INSTRUCTIONS FOR THE TASK>
Can you give the lines from the one containing "will click(x=451, y=364)." up to and including the one containing "pyautogui.click(x=434, y=405)" with "player row" swapped for "roster entry" and nothing else altered?

SUPPLIED DATA>
◇ ◇ ◇

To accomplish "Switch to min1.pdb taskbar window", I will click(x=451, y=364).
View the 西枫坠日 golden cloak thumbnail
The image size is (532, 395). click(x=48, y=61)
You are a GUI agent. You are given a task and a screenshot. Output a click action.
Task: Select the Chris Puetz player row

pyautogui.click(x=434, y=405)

◇ ◇ ◇

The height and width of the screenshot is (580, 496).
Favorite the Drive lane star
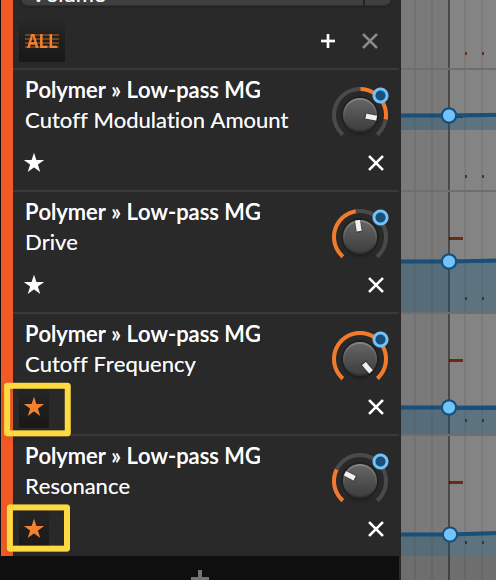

◇ ◇ ◇

SOLUTION TO THIS PROBLEM>
To accomplish "Switch to min1.pdb taskbar window", I will click(x=451, y=364).
View the 西枫坠日 golden cloak thumbnail
The image size is (532, 395). click(x=48, y=61)
You are a GUI agent. You are given a task and a screenshot. Output a click action.
Task: Select the Chris Puetz roster entry

pyautogui.click(x=434, y=405)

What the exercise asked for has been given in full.